- _Supplied text_
>>>>

# Rediscovered this drag bike photo today



## Tmate (Aug 8, 2021)

I was rummaging through some old photos yesterday, and came across this early project photo I thought I would share.  In the early 70's I built this drag bike based on a rigid Triumph frame with a short springer front end and a Kawasaki H1 500cc triple engine with home-made H1R expansion chambers.  They probably added 20 hp, and probably would have worked just as well had I fitted them to the stock frame.  Amazing little bike.


----------



## FOMOGO (Aug 8, 2021)

Those triples were fast. The 750's were downright scary. Mike


----------



## matthewsx (Aug 8, 2021)

I had a H1 when I was in high school. I killed it, not the other way around.


----------



## talvare (Aug 8, 2021)

Ya, those Kawasaki triples were fast. In 1970 I was going to buy a 750 Honda but thought I should take a test ride on an H2 before I made my decision. About 30 seconds into the test ride the decision was made to buy the Honda. The H2 was fast as hell, but what an ill handling bike. A few years later I bought one of the Kawasaki Z1's. That was a great bike. Of course, by today's standards all of those bikes handled pretty poorly.

<<<<

- _Raw data_
>>>>

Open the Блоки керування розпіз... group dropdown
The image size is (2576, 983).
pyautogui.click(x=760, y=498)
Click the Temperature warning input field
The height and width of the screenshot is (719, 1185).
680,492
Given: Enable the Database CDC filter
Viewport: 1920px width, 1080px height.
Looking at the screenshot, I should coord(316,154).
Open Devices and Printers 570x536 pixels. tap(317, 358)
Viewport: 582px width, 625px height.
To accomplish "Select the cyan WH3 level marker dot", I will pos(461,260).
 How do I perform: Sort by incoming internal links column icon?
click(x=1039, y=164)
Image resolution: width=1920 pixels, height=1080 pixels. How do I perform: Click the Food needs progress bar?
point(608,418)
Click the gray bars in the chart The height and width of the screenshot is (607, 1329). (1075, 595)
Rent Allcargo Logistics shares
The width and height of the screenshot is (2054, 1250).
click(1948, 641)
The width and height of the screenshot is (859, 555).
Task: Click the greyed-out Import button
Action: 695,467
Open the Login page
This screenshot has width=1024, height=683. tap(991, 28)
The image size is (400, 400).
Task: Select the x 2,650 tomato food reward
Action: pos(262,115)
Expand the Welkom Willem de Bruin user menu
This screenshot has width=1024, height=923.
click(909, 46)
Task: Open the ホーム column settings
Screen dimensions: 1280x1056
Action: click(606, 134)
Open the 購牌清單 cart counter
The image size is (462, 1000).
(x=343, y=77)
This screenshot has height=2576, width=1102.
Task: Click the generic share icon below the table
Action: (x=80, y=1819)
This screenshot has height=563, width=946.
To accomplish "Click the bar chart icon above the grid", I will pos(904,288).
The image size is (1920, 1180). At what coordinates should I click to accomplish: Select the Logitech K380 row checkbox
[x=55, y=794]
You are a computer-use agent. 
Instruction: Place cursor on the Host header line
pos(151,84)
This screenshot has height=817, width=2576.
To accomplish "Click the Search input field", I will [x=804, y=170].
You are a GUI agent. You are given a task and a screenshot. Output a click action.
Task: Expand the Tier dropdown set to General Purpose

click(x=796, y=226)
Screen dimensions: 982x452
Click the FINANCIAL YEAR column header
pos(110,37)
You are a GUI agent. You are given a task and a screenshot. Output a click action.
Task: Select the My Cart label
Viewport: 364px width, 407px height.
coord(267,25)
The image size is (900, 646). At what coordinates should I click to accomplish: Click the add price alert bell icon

<<<<

- _Aim 1_
Please reproduce the passage from the drag bike thread word for word, starting at the words "Ya, those Kawasaki" and stopping after "handled pretty poorly.".
- _Aim 2_
Extend the drag bike thread with the part that would come next after its final post.

- _Answer 1_
Ya, those Kawasaki triples were fast. In 1970 I was going to buy a 750 Honda but thought I should take a test ride on an H2 before I made my decision. About 30 seconds into the test ride the decision was made to buy the Honda. The H2 was fast as hell, but what an ill handling bike. A few years later I bought one of the Kawasaki Z1's. That was a great bike. Of course, by today's standards all of those bikes handled pretty poorly.

- _Answer 2_
Ted


----------



## Tmate (Aug 8, 2021)

Here's a 1976 shot of my 1975 Z-1 with a 1,000 cc kit and an exhaust header.  I later o-ringed the barrels and fitted it with a welded crank, low compression pistons and a turbo with an S&S Carb.  Boost came in suddenly and would pull the front wheel at 90 mph in third gear.  This, of course, was over 40 years ago.  At age 82, it's hard to believe I was ever that reckless.


----------



## Tmate (Aug 9, 2021)

A few other bikes from my distant past.  There were many more for which I unfortunately saved no pictures.


----------



## Ulma Doctor (Aug 9, 2021)

I just sold off a 75’ Z1 for parts.
They look scary fast sitting still


----------



## matthewsx (Aug 9, 2021)

This is what we make where I work....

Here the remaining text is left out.